Fromsohcahtoa82@gmail.com
Date2016-06-27 17:33 -0700
Message-ID<7835908b-152d-4694-a1cf-3e4d57785f65@googlegroups.com>
In reply to#110586
On Monday, June 27, 2016 at 7:09:35 AM UTC-7, Marko Rauhamaa wrote:
> Grant Edwards <grant.b.edwards@gmail.com>:
> 
> > On 2016-06-26, BartC <bc@freeuk.com> wrote:
> >
> >> (Note, for those who don't know (old) Fortran, that spaces and tabs
> >> are not significant. So those dots are needed, otherwise "a eq b"

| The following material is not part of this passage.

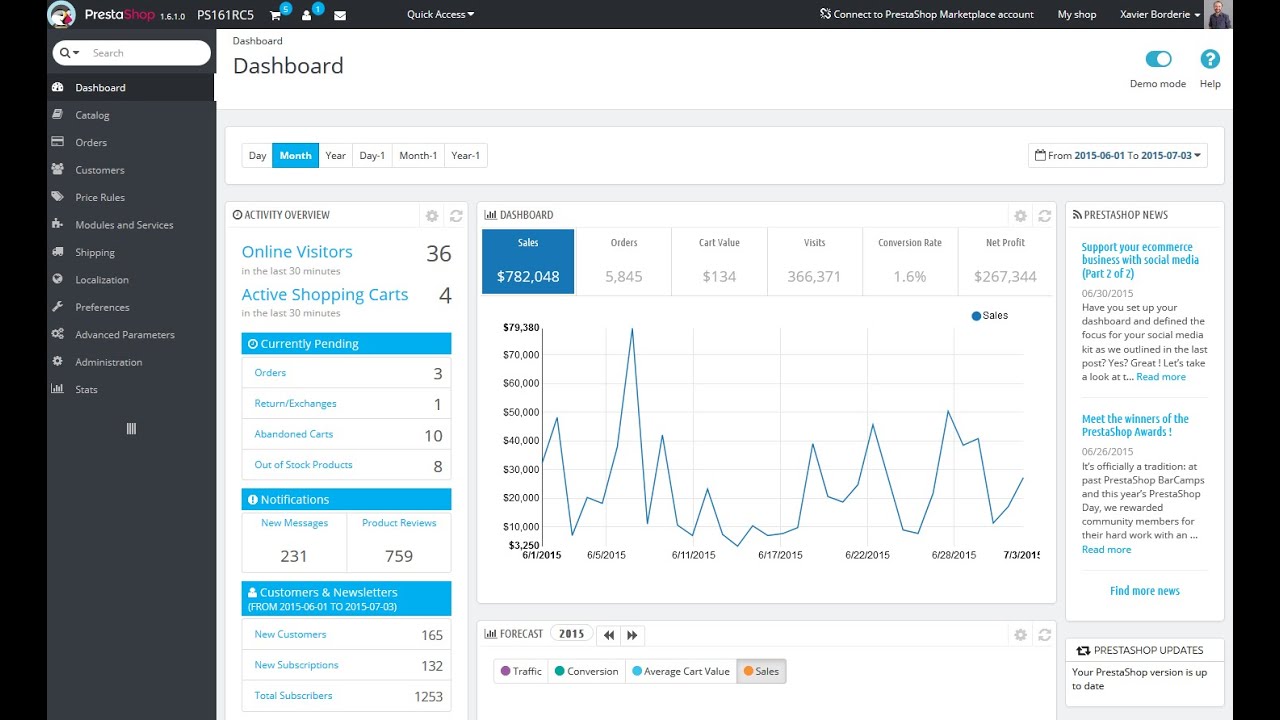Refresh the Dashboard chart panel
The height and width of the screenshot is (720, 1280).
coord(1044,216)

> >> would be parsed as "aeqb".)
> >
> > I've always been baffled by that.
> >
> > Were there other languages that did something similar?
> 
> In XML, whitespace between tags is significant unless the document type
> says otherwise. On the other hand, leading and trailing space in
> attribute values is insignificant unless the document type says
> otherwise.
> 
> > Why would a language designer think it a good idea?
> >
> > Did the poor sod who wrote the compiler think it was a good idea?
> 
> Fortran is probably not too hard to parse. XML, on the other hand, is
> impossible to parse without the document type at hand. The document type
> not only defines the whitespace semantics but also the availability and
> meaning of the "entities" (e.g., &copy; for ©). Add namespaces to that,
> and the mess is complete.
> 
> 
> Marko

XML isn't a programming language.  I don't think it's relevant to the conversation.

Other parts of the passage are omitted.